Un quadragénaire comparaît dès ce lundi à huis clos devant le tribunal pénal de Bâle-Campagne à Muttenz (BL) pour assassinat et atteinte à la paix des morts. Il est accusé d'avoir tué en 2024 sa femme, une ex-finaliste de Miss Suisse, et d'avoir démembré le cadavre. Face aux juges, il a exprimé ses remords.
Selon l'acte d'accusation, le père de famille aujourd'hui âgé de 43 ans, a tué son épouse le 13 février 2024 dans une maison à Binningen (BL), où les restes de la victime avaient été trouvés. Il avait été arrêté le lendemain. L'accusé a avoué avoir tué sa compagne, mère de leurs deux enfants, après une dispute autour d'une séparation.
Le mari avait étranglé la femme âgée de 38 ans. Il a ensuite découpé le corps dans la buanderie avec une scie sauteuse, un couteau et un sécateur. Plusieurs morceaux du cadavre ont ensuite été passés au mixeur pour être réduits en purée et dissouts dans un produit chimique.
«Besoin de contrôle»
Selon le parquet, l'accusé a agi par ressentiment et besoin de contrôle. L'homme a agi en «pleine conscience», avec un «mépris total» pour la vie et avec une intention claire de tuer, indique l'acte d'accusation.
Ce crime a défrayé la chronique locale et internationale. Lundi, la défense s'est opposée en vain à la publication en direct de comptes-rendus par les médias. Le procès est retransmis dans une salle séparée pour la presse accréditée.
Un médecin légiste psychiatrique doit présenter une expertise sur l'accusé. L’auteur d’une expertise privée mandaté par ce dernier sera autorisé à assister au procès, à la demande de l'avocat de la défense.

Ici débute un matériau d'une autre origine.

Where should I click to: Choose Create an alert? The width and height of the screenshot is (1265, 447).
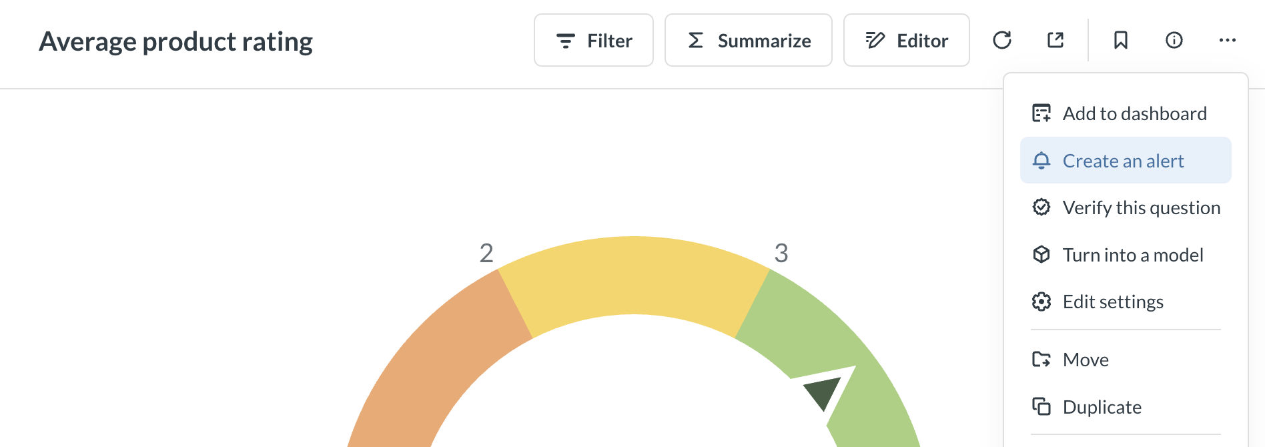coord(1124,161)
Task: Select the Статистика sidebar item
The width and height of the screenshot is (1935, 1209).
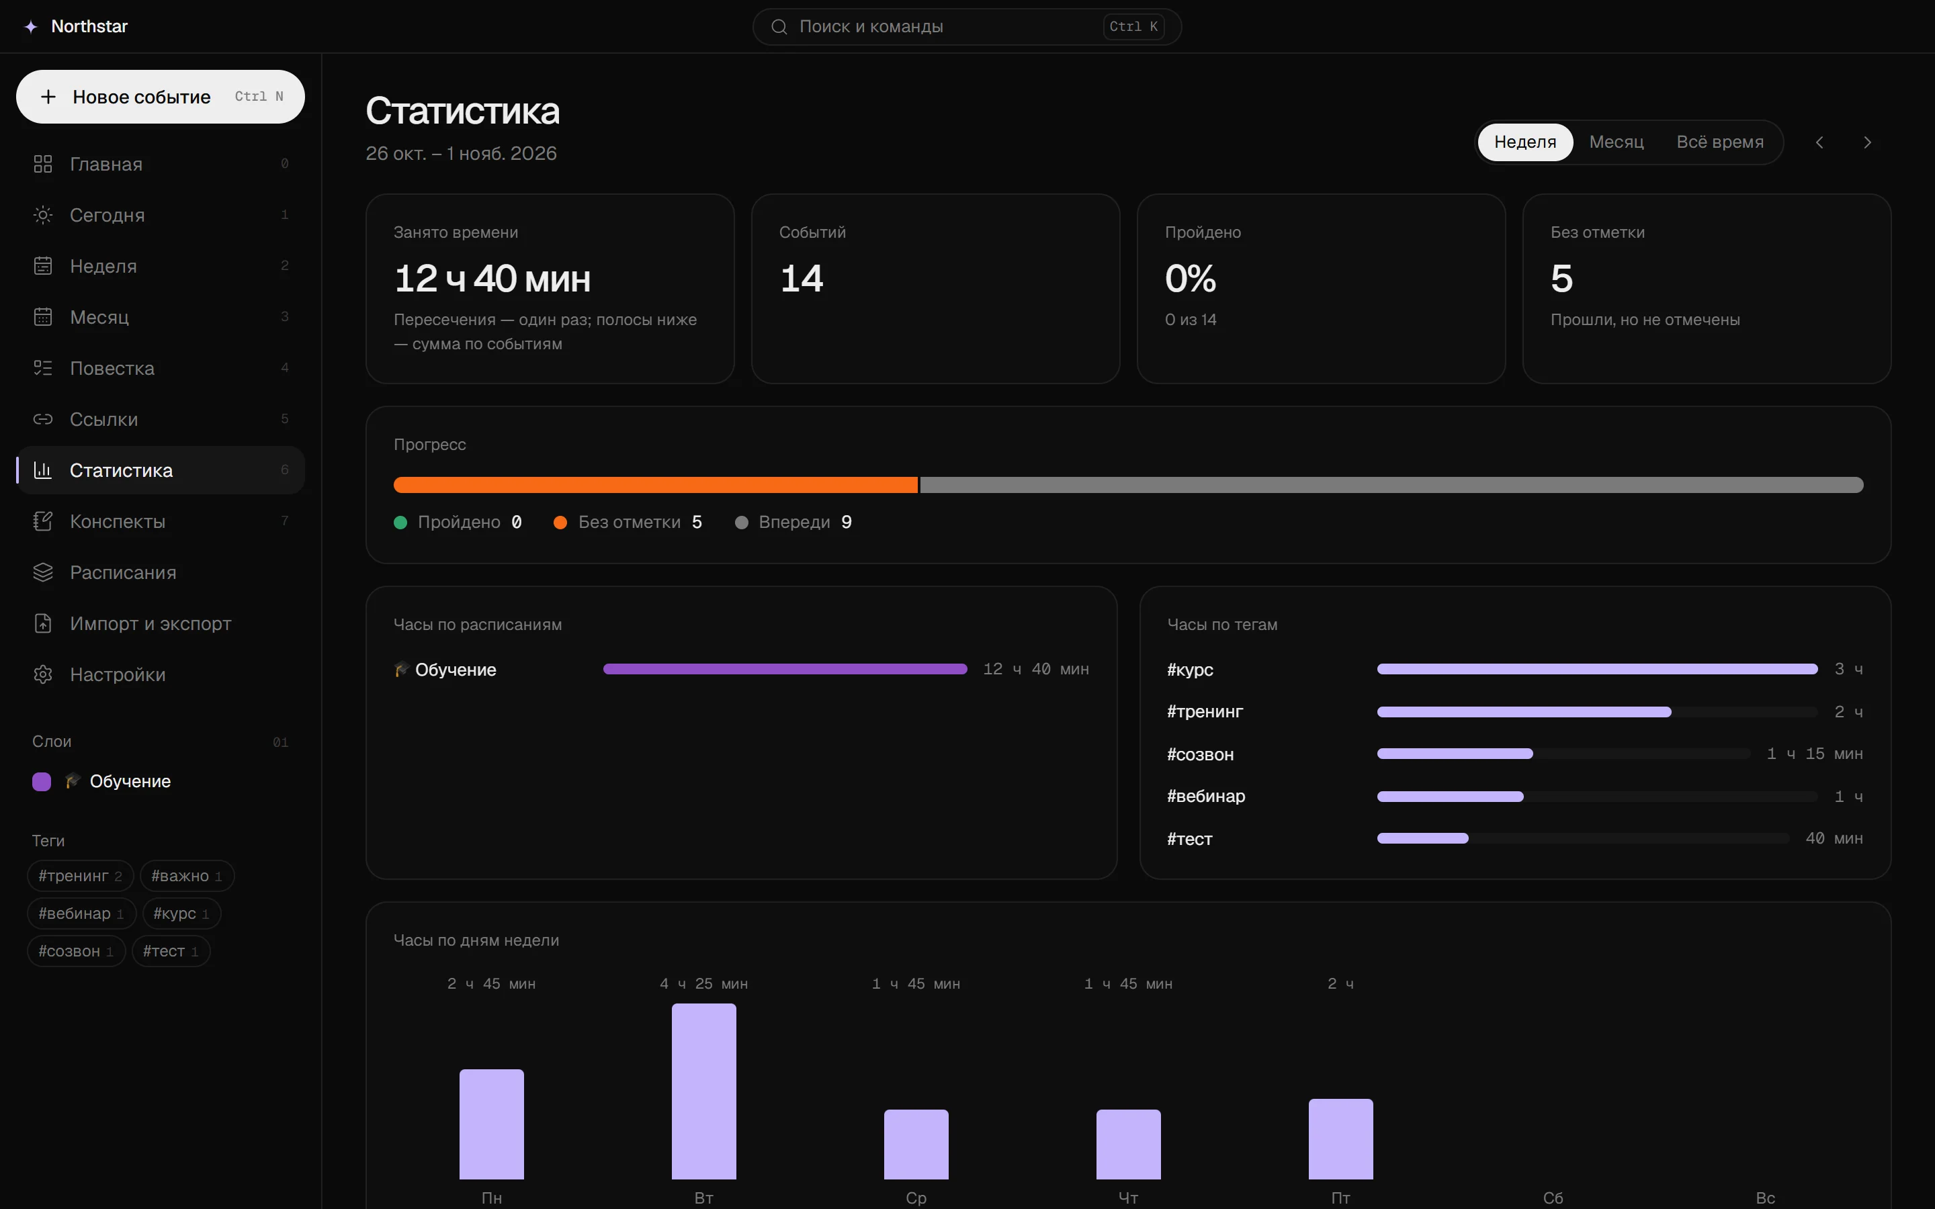Action: coord(161,470)
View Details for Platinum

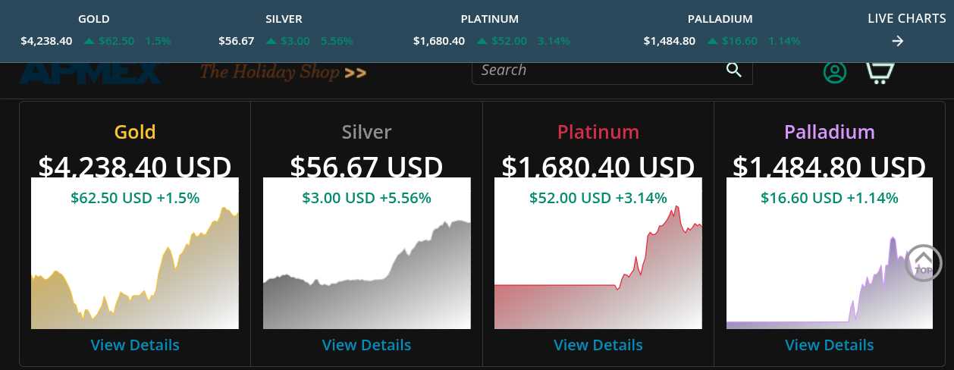coord(598,345)
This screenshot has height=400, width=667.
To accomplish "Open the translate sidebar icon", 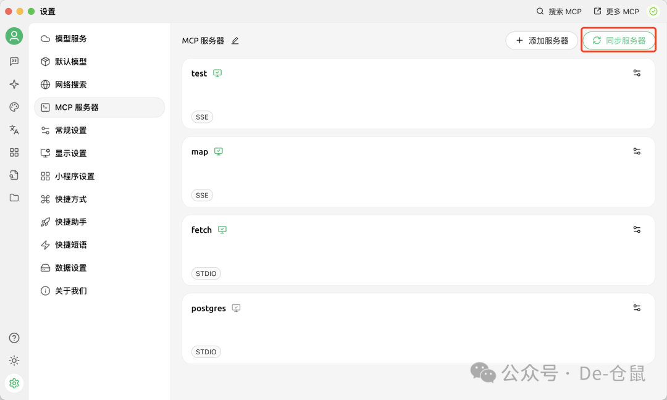I will [14, 130].
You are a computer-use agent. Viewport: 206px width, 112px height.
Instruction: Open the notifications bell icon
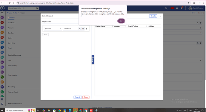(182, 8)
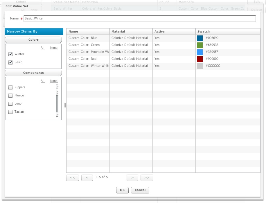Image resolution: width=266 pixels, height=203 pixels.
Task: Click the red #990000 swatch
Action: [x=200, y=59]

Toujours en contact avec ses enfants
Face aux juges, l'accusé s'est exprimé pour la première fois et a exprimé son empathie envers «toutes les personnes concernées pour la grande souffrance qu'elles ont endurée». «Il ne se passe pas un jour sans que je ne désespère et que je me demande pourquoi je n'ai pas réussi à empêcher cette tragédie», a-t-il déclaré devant le tribunal pénal de Muttenz.
Il admet que c'était une erreur de ne pas avoir appelé la police lors de la dispute avec son épouse. Ce qui s’est passé par la suite est «impardonnable», a-t-il poursuivi. Malgré les disputes, il aimait «profondément sa femme».
En signe de repentir, il a versé à son avocat une somme de 100'000 francs destinée aux proches de sa femme, indépendamment de l’issue du procès. Depuis la prison, il est régulièrement en contact avec ses deux enfants par courrier. Leur bien-être est sa «plus grande préoccupation», a-t-il dit.